[Task goal]:
Repeat exactly the lines of the material below that run from the "Instruction: Expand 展开4条回复" line to the "Click info icon beside Enable Marketing Cloud" line, including both, and do not carry over any pictures.

[Material for this exercise]:
Content starts
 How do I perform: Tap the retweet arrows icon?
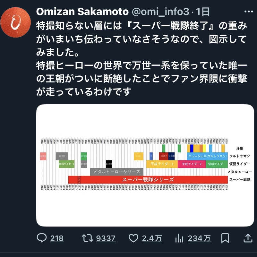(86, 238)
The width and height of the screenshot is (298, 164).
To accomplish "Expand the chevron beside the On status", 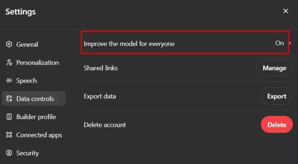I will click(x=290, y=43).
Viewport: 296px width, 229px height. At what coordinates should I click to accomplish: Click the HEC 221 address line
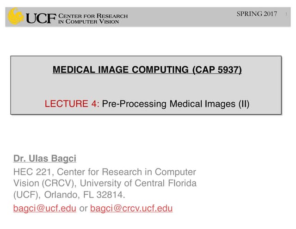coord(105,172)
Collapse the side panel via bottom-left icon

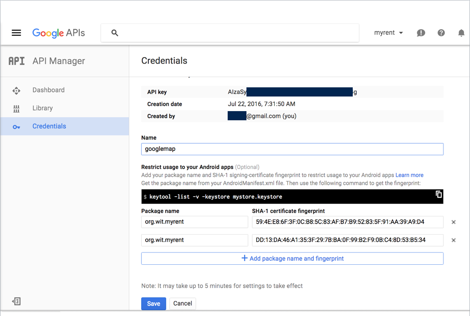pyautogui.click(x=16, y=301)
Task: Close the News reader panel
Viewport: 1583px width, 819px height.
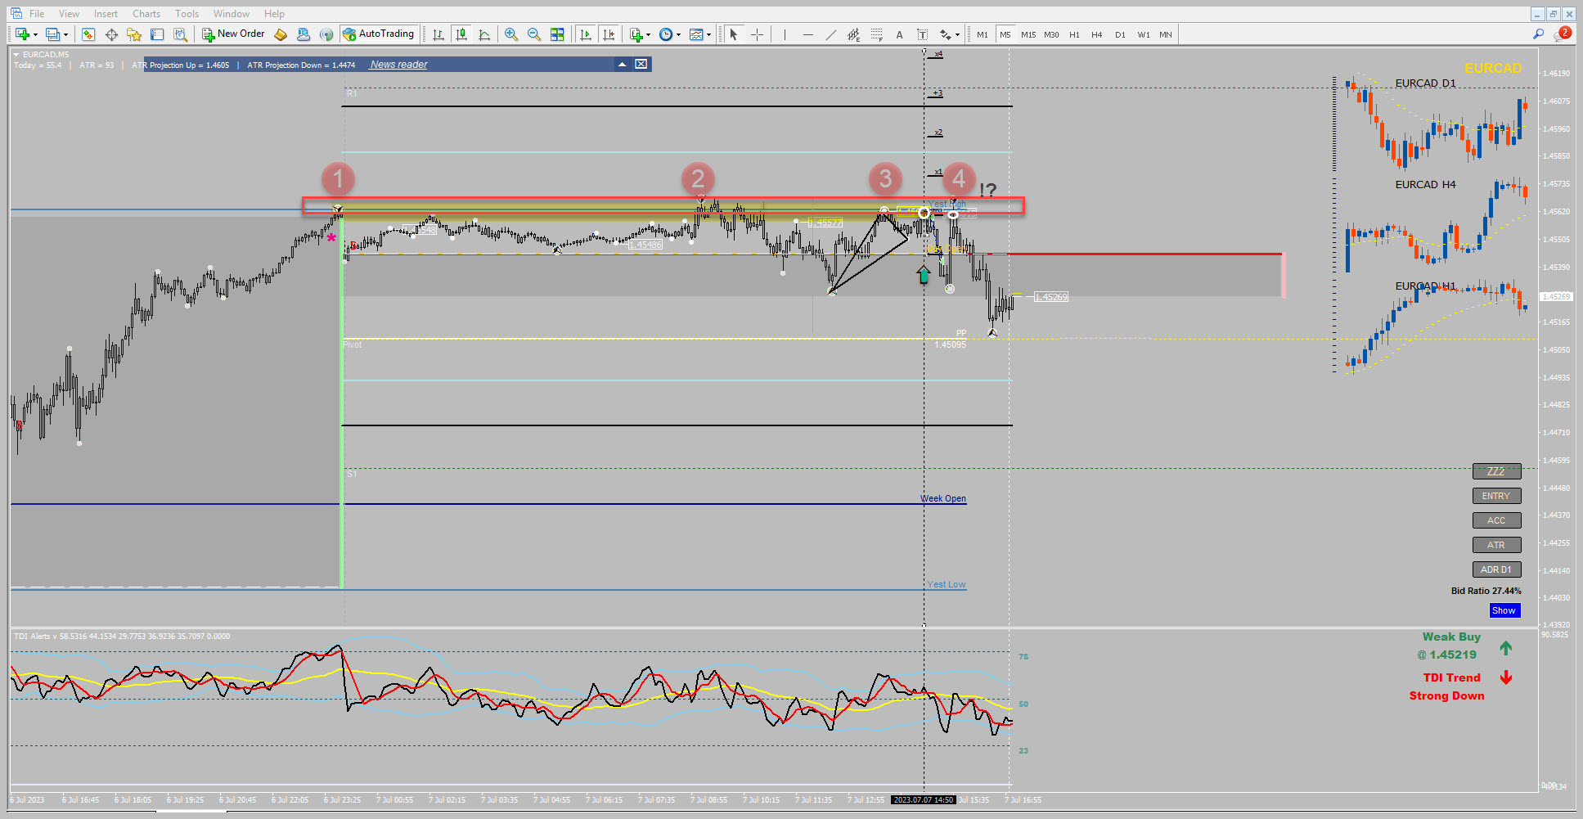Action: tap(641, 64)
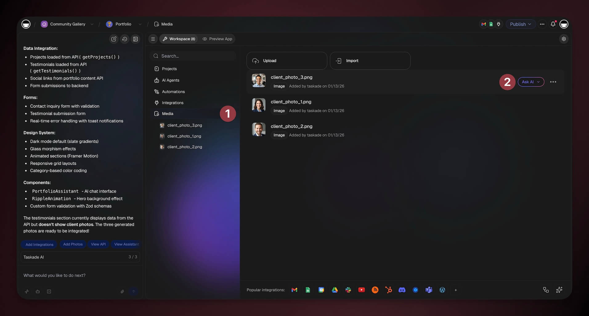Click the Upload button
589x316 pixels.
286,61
Content ends
Content starts
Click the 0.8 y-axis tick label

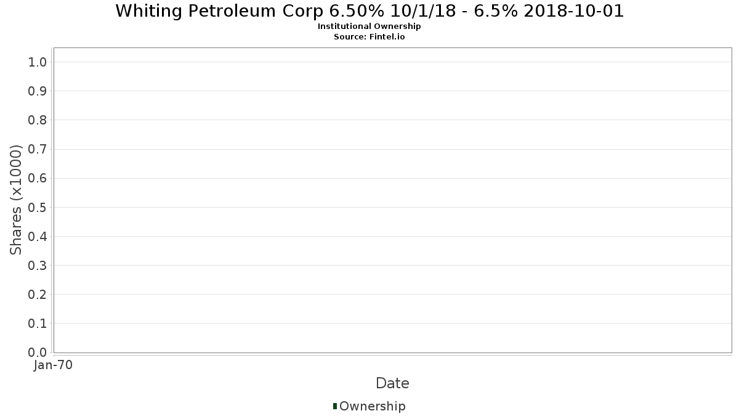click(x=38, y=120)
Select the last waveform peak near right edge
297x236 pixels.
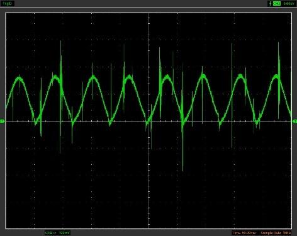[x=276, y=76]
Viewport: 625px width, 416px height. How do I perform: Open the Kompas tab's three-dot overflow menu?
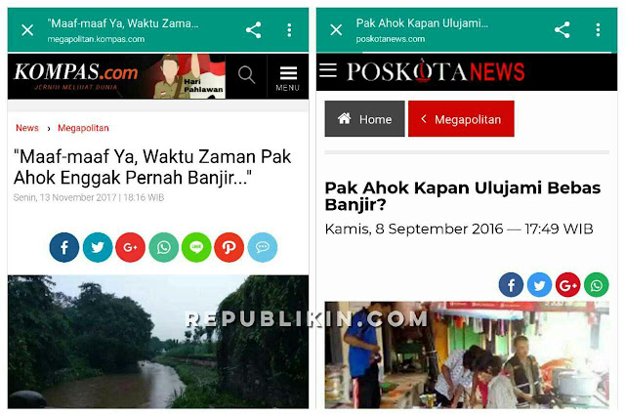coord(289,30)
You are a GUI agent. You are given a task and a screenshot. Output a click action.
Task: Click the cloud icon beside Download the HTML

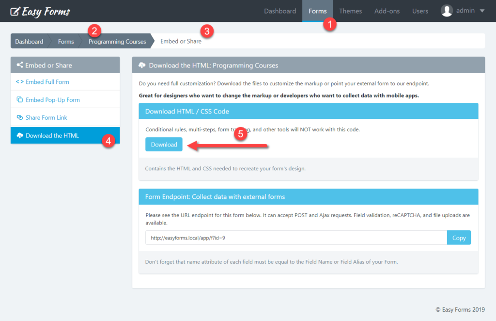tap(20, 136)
Content ends
Content starts
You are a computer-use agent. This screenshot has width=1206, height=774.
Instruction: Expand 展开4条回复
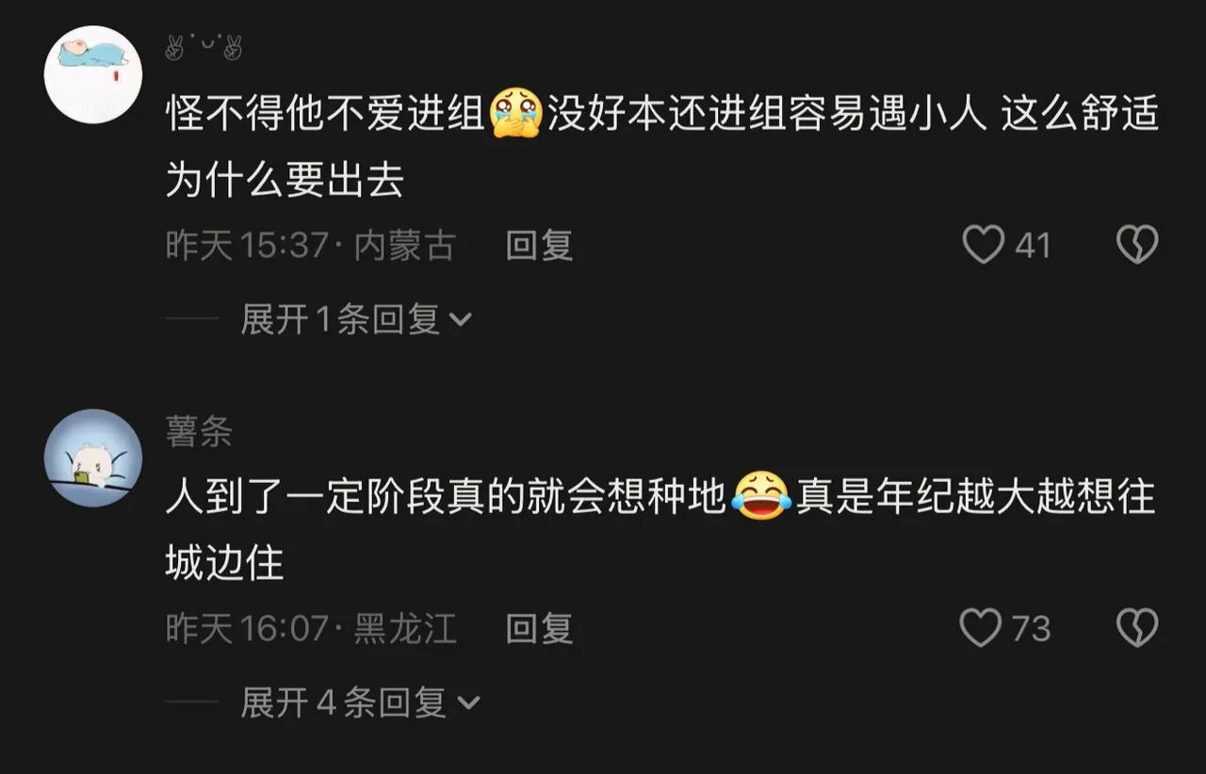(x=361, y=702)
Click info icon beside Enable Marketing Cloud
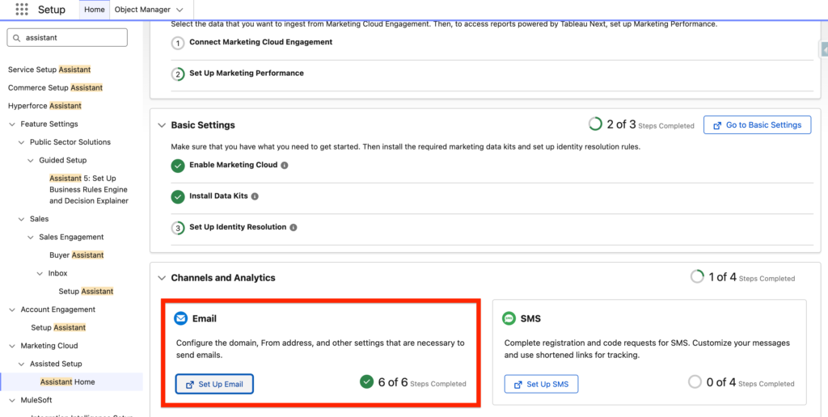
Content ends
[Task output]:
Instruction: Expand 展开4条回复
(x=361, y=702)
Click info icon beside Enable Marketing Cloud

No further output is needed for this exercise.